Attualità
Neil Peart: quando la moto salva l’anima
Il batterista dei Rush non è stato solo il più grande interprete del suo strumento degli ultimi 50 anni, ma anche il testimone di come la moto può aiutare a superare i momenti difficili della vita
Se chiedi a un batterista di 14 anni chi vorrebbe essere da grande, la risposta è sempre la stessa: Neil Peart, l’uomo dietro alle pelli dei Rush. Se negli ultimi quattro decenni avete vissuto in una grotta con del cotone nei condotti uditivi, è giusto che sappiate che stiamo parlando del più grande batterista degli ultimi 50 anni. Peart, scomparso per un tumore al cervello a 67 anni, pochi giorni dopo l’inizio del 2020, è stato qualcosa di simile a Jimi Hendrix per i chitarristi. Anzi, direi di superiore, perché magari di shredder influenti ce ne sono stati anche altri. Ma qualunque sia il genere che si suona, tutti i drummer daranno sempre la stessa risposta.

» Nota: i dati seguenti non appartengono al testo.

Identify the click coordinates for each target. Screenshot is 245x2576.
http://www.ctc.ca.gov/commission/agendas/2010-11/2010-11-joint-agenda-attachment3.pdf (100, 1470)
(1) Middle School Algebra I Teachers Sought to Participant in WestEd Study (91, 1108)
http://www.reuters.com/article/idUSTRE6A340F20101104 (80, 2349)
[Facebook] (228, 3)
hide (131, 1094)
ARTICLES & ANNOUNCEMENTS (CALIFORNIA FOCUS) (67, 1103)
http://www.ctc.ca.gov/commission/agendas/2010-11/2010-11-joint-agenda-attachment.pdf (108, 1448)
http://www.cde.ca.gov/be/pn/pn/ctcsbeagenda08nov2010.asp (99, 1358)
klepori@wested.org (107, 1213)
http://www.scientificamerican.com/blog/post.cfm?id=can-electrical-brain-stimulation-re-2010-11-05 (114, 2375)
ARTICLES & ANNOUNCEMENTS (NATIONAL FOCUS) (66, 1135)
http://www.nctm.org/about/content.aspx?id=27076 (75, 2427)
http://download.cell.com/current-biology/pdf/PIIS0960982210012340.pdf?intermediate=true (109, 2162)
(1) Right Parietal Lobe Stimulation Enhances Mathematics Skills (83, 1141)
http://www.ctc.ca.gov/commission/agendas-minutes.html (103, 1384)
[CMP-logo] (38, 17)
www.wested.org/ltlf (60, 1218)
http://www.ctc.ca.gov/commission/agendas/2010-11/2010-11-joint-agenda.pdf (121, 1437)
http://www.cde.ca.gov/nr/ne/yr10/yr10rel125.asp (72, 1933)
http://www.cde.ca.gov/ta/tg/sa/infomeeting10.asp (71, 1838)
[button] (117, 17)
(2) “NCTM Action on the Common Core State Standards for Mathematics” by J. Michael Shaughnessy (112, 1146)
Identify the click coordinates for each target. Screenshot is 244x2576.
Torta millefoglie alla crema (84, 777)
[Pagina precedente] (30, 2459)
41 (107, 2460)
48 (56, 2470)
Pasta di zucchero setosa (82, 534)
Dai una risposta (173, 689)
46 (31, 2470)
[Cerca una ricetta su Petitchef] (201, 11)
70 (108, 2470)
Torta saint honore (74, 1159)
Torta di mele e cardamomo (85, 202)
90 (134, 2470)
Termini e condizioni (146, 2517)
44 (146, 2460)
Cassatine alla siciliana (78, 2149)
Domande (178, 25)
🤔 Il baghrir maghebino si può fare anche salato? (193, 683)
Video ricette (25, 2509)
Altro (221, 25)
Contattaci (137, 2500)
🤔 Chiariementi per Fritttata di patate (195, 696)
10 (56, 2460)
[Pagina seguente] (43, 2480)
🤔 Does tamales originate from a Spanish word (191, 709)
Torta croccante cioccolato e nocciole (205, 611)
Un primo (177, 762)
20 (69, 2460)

Il perché è presto detto: basta ascoltare i virtuosismi jazzistici e i cambi di ritmo de “La Villa Strangiato”, oppure l’obbligato in cinque quarti di “YYZ” (è su questo formidabile banco di prova che almeno quattro generazioni di musicisti e band di ogni latitudine hanno misurato la loro capacità di suonare) per capire di cosa stiamo parlando. Tecnica non fine a se stessa, ma unita alla melodia e finalizzata alla creazione di musica. Il tempo dispari divulgato alle masse.